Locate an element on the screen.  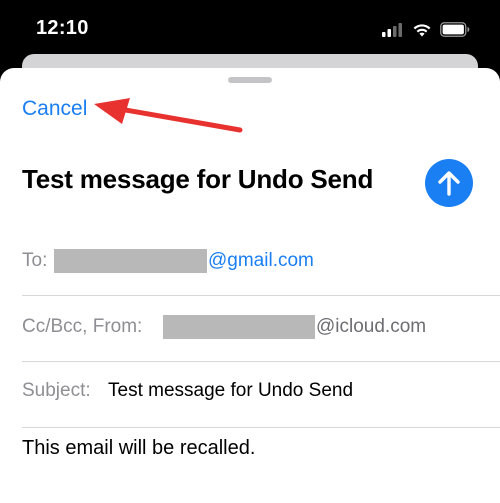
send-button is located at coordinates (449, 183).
--
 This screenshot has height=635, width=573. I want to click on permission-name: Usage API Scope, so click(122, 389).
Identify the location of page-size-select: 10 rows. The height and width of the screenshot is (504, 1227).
==
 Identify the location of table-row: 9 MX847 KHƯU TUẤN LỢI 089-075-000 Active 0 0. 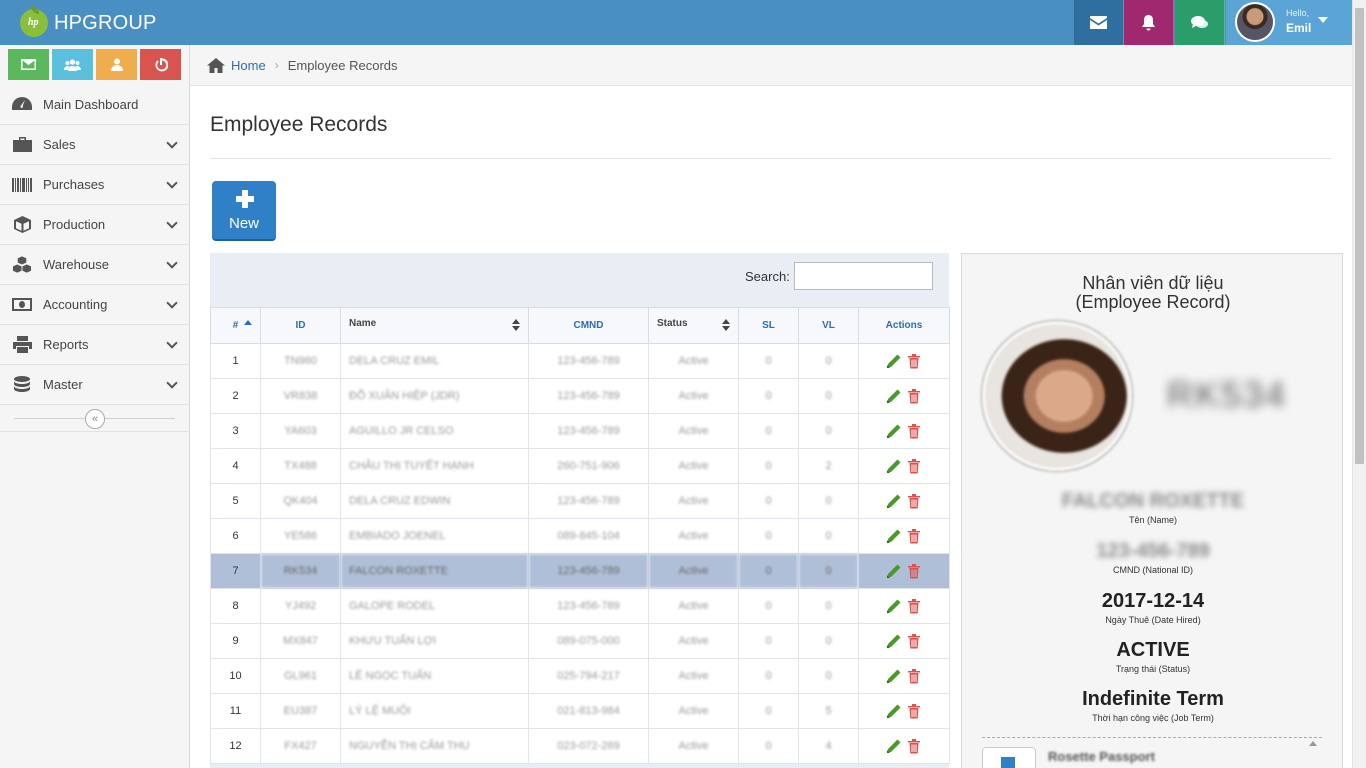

- **DIRECTIONS FOR THIS TASK**
Convert the records from the line containing "This screenshot has" through the line containing "Identify the location of page-size-select: 10" into a Markdown table with the columns Index and Text, giving each line a row number and omitting blank lines.

- **EXERCISE RESPONSE**
| Index | Text |
|---|---|
| 1 |  This screenshot has height=635, width=573. I want to click on permission-name: Usage API Scope, so click(122, 389). |
| 2 | Identify the location of page-size-select: 10 rows. The height and width of the screenshot is (504, 1227). |